#### WHAT THE TASK ASKS
Repeat the records exactly, so that each line matches the original.

#### EXCERPTED DATA

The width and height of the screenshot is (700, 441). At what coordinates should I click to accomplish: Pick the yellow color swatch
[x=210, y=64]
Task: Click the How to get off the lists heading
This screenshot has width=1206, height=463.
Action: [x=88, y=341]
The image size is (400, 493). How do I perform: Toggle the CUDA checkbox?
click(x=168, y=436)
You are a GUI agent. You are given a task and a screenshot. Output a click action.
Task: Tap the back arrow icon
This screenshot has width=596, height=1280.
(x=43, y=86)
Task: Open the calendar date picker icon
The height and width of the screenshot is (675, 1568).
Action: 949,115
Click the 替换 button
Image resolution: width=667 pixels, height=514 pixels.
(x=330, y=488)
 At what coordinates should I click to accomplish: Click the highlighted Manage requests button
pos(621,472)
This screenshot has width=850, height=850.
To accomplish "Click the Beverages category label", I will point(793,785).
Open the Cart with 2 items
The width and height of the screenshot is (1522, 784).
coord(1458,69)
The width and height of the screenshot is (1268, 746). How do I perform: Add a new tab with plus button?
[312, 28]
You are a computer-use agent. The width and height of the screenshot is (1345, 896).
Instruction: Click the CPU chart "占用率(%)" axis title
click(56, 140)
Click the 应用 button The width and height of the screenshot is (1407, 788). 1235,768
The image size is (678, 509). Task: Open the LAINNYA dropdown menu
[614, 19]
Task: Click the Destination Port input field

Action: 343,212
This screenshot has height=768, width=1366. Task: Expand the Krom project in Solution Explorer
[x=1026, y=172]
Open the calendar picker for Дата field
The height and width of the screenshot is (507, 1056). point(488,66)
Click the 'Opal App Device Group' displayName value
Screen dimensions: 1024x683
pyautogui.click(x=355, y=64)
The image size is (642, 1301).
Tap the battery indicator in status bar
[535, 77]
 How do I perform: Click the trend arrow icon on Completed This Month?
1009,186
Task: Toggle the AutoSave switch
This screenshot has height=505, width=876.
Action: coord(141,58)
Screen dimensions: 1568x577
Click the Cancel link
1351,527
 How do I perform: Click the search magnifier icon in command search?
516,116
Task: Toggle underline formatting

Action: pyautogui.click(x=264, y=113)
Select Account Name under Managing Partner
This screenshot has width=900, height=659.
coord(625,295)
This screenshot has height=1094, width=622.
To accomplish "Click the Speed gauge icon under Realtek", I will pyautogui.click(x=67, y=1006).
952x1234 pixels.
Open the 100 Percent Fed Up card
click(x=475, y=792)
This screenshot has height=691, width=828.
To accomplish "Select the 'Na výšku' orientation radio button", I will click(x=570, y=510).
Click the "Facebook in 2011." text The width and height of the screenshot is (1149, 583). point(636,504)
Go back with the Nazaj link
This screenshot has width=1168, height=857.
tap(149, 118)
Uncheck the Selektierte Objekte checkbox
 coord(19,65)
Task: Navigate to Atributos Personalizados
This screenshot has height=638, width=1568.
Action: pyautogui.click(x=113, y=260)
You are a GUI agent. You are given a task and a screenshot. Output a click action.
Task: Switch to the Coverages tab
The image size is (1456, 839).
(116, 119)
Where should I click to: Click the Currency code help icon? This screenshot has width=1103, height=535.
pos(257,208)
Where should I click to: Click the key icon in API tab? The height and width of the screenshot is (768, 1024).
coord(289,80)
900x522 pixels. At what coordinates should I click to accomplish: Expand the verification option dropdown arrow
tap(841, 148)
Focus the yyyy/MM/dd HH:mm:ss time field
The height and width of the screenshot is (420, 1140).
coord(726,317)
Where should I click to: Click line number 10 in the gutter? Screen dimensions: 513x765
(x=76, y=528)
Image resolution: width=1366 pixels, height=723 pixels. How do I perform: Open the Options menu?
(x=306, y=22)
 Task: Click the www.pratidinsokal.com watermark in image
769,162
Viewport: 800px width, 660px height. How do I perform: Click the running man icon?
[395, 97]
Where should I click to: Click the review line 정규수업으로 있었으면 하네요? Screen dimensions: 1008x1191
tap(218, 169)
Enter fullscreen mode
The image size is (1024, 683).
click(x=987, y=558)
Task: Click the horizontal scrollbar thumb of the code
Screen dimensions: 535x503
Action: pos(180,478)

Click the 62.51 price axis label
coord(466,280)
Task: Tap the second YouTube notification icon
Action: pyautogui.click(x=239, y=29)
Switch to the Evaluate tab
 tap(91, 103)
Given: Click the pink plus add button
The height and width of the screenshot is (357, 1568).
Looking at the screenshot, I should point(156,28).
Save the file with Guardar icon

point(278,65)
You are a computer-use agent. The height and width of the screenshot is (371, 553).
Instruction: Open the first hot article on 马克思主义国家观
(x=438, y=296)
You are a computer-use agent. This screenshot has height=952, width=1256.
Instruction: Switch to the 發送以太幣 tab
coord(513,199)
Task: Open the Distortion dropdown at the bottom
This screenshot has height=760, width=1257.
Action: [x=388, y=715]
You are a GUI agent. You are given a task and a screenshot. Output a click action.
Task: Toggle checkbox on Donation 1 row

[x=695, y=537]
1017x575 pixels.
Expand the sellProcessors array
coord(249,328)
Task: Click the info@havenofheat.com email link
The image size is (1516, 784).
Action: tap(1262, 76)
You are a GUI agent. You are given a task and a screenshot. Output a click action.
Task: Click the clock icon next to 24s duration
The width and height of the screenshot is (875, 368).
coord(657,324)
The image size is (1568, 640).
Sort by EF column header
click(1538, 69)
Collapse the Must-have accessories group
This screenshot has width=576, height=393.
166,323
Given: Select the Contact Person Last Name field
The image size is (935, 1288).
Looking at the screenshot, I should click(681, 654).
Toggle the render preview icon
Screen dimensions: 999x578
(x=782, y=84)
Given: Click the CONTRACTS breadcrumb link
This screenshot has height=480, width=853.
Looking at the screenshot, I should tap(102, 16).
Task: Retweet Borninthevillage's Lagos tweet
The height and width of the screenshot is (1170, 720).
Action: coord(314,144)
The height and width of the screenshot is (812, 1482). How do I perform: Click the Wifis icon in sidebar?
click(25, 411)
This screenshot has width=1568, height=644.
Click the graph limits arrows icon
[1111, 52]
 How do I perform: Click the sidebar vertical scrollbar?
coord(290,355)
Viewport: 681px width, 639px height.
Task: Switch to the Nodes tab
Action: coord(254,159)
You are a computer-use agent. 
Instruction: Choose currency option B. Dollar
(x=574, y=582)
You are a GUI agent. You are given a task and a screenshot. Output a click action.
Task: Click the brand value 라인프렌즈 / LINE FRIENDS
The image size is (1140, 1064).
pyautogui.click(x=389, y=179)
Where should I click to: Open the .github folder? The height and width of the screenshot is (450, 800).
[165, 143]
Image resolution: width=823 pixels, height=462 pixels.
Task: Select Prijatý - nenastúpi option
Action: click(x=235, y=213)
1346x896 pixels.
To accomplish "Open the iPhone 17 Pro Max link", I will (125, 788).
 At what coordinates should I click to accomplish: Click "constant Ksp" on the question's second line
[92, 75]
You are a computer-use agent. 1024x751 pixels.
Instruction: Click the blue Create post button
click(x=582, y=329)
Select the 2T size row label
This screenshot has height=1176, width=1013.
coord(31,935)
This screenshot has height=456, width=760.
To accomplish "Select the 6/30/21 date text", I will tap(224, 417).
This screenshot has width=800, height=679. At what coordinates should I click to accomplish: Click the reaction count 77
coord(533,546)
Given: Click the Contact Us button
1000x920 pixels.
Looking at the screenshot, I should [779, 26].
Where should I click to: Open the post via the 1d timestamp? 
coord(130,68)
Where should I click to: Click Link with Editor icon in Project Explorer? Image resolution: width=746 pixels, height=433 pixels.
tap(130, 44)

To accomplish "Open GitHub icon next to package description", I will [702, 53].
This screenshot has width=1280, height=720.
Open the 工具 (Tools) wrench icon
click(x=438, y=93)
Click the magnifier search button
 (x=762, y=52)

#### TASK RESULT
The width and height of the screenshot is (700, 441). At what coordinates should I click to accomplish: Pick the yellow color swatch
[x=210, y=64]
Task: Click the How to get off the lists heading
This screenshot has width=1206, height=463.
Action: [x=88, y=341]
The image size is (400, 493). How do I perform: Toggle the CUDA checkbox?
click(x=168, y=436)
You are a GUI agent. You are given a task and a screenshot. Output a click action.
Task: Tap the back arrow icon
This screenshot has width=596, height=1280.
(x=43, y=86)
Task: Open the calendar date picker icon
The height and width of the screenshot is (675, 1568).
Action: 949,115
Click the 替换 button
Image resolution: width=667 pixels, height=514 pixels.
(x=330, y=488)
 At what coordinates should I click to accomplish: Click the highlighted Manage requests button
pos(621,472)
This screenshot has width=850, height=850.
To accomplish "Click the Beverages category label", I will point(793,785).
Open the Cart with 2 items
The width and height of the screenshot is (1522, 784).
coord(1458,69)
The width and height of the screenshot is (1268, 746). How do I perform: Add a new tab with plus button?
[312, 28]
You are a computer-use agent. The width and height of the screenshot is (1345, 896).
Instruction: Click the CPU chart "占用率(%)" axis title
click(56, 140)
Click the 应用 button The width and height of the screenshot is (1407, 788). 1235,768
The image size is (678, 509). Task: Open the LAINNYA dropdown menu
[614, 19]
Task: Click the Destination Port input field

Action: 343,212
This screenshot has height=768, width=1366. Task: Expand the Krom project in Solution Explorer
[x=1026, y=172]
Open the calendar picker for Дата field
The height and width of the screenshot is (507, 1056). point(488,66)
Click the 'Opal App Device Group' displayName value
Screen dimensions: 1024x683
pyautogui.click(x=355, y=64)
The image size is (642, 1301).
Tap the battery indicator in status bar
[535, 77]
 How do I perform: Click the trend arrow icon on Completed This Month?
1009,186
Task: Toggle the AutoSave switch
This screenshot has height=505, width=876.
Action: coord(141,58)
Screen dimensions: 1568x577
Click the Cancel link
1351,527
 How do I perform: Click the search magnifier icon in command search?
516,116
Task: Toggle underline formatting

Action: pyautogui.click(x=264, y=113)
Select Account Name under Managing Partner
This screenshot has width=900, height=659.
coord(625,295)
This screenshot has height=1094, width=622.
To accomplish "Click the Speed gauge icon under Realtek", I will pyautogui.click(x=67, y=1006).
952x1234 pixels.
Open the 100 Percent Fed Up card
click(x=475, y=792)
This screenshot has height=691, width=828.
To accomplish "Select the 'Na výšku' orientation radio button", I will click(x=570, y=510).
Click the "Facebook in 2011." text The width and height of the screenshot is (1149, 583). point(636,504)
Go back with the Nazaj link
This screenshot has width=1168, height=857.
tap(149, 118)
Uncheck the Selektierte Objekte checkbox
 coord(19,65)
Task: Navigate to Atributos Personalizados
This screenshot has height=638, width=1568.
Action: pyautogui.click(x=113, y=260)
You are a GUI agent. You are given a task and a screenshot. Output a click action.
Task: Switch to the Coverages tab
The image size is (1456, 839).
(116, 119)
Where should I click to: Click the Currency code help icon? This screenshot has width=1103, height=535.
pos(257,208)
Where should I click to: Click the key icon in API tab? The height and width of the screenshot is (768, 1024).
coord(289,80)
900x522 pixels. At what coordinates should I click to accomplish: Expand the verification option dropdown arrow
tap(841, 148)
Focus the yyyy/MM/dd HH:mm:ss time field
The height and width of the screenshot is (420, 1140).
coord(726,317)
Where should I click to: Click line number 10 in the gutter? Screen dimensions: 513x765
(x=76, y=528)
Image resolution: width=1366 pixels, height=723 pixels. How do I perform: Open the Options menu?
(x=306, y=22)
 Task: Click the www.pratidinsokal.com watermark in image
769,162
Viewport: 800px width, 660px height. How do I perform: Click the running man icon?
[395, 97]
Where should I click to: Click the review line 정규수업으로 있었으면 하네요? Screen dimensions: 1008x1191
tap(218, 169)
Enter fullscreen mode
The image size is (1024, 683).
click(x=987, y=558)
Task: Click the horizontal scrollbar thumb of the code
Screen dimensions: 535x503
Action: pos(180,478)

Click the 62.51 price axis label
coord(466,280)
Task: Tap the second YouTube notification icon
Action: pyautogui.click(x=239, y=29)
Switch to the Evaluate tab
 tap(91, 103)
Given: Click the pink plus add button
The height and width of the screenshot is (357, 1568).
Looking at the screenshot, I should point(156,28).
Save the file with Guardar icon

point(278,65)
You are a computer-use agent. The height and width of the screenshot is (371, 553).
Instruction: Open the first hot article on 马克思主义国家观
(x=438, y=296)
You are a computer-use agent. This screenshot has height=952, width=1256.
Instruction: Switch to the 發送以太幣 tab
coord(513,199)
Task: Open the Distortion dropdown at the bottom
This screenshot has height=760, width=1257.
Action: [x=388, y=715]
You are a GUI agent. You are given a task and a screenshot. Output a click action.
Task: Toggle checkbox on Donation 1 row

[x=695, y=537]
1017x575 pixels.
Expand the sellProcessors array
coord(249,328)
Task: Click the info@havenofheat.com email link
The image size is (1516, 784).
Action: tap(1262, 76)
You are a GUI agent. You are given a task and a screenshot. Output a click action.
Task: Click the clock icon next to 24s duration
The width and height of the screenshot is (875, 368).
coord(657,324)
The image size is (1568, 640).
Sort by EF column header
click(1538, 69)
Collapse the Must-have accessories group
This screenshot has width=576, height=393.
166,323
Given: Select the Contact Person Last Name field
The image size is (935, 1288).
Looking at the screenshot, I should click(681, 654).
Toggle the render preview icon
Screen dimensions: 999x578
(x=782, y=84)
Given: Click the CONTRACTS breadcrumb link
This screenshot has height=480, width=853.
Looking at the screenshot, I should tap(102, 16).
Task: Retweet Borninthevillage's Lagos tweet
The height and width of the screenshot is (1170, 720).
Action: coord(314,144)
The height and width of the screenshot is (812, 1482). How do I perform: Click the Wifis icon in sidebar?
click(25, 411)
This screenshot has width=1568, height=644.
Click the graph limits arrows icon
[1111, 52]
 How do I perform: Click the sidebar vertical scrollbar?
coord(290,355)
Viewport: 681px width, 639px height.
Task: Switch to the Nodes tab
Action: coord(254,159)
You are a computer-use agent. 
Instruction: Choose currency option B. Dollar
(x=574, y=582)
You are a GUI agent. You are given a task and a screenshot. Output a click action.
Task: Click the brand value 라인프렌즈 / LINE FRIENDS
The image size is (1140, 1064).
pyautogui.click(x=389, y=179)
Where should I click to: Open the .github folder? The height and width of the screenshot is (450, 800).
[165, 143]
Image resolution: width=823 pixels, height=462 pixels.
Task: Select Prijatý - nenastúpi option
Action: click(x=235, y=213)
1346x896 pixels.
To accomplish "Open the iPhone 17 Pro Max link", I will (125, 788).
 At what coordinates should I click to accomplish: Click "constant Ksp" on the question's second line
[92, 75]
You are a computer-use agent. 1024x751 pixels.
Instruction: Click the blue Create post button
click(x=582, y=329)
Select the 2T size row label
This screenshot has height=1176, width=1013.
coord(31,935)
This screenshot has height=456, width=760.
To accomplish "Select the 6/30/21 date text", I will tap(224, 417).
This screenshot has width=800, height=679. At what coordinates should I click to accomplish: Click the reaction count 77
coord(533,546)
Given: Click the Contact Us button
1000x920 pixels.
Looking at the screenshot, I should [779, 26].
Where should I click to: Open the post via the 1d timestamp? 
coord(130,68)
Where should I click to: Click Link with Editor icon in Project Explorer? Image resolution: width=746 pixels, height=433 pixels.
tap(130, 44)

To accomplish "Open GitHub icon next to package description", I will [702, 53].
This screenshot has width=1280, height=720.
Open the 工具 (Tools) wrench icon
click(x=438, y=93)
Click the magnifier search button
 (x=762, y=52)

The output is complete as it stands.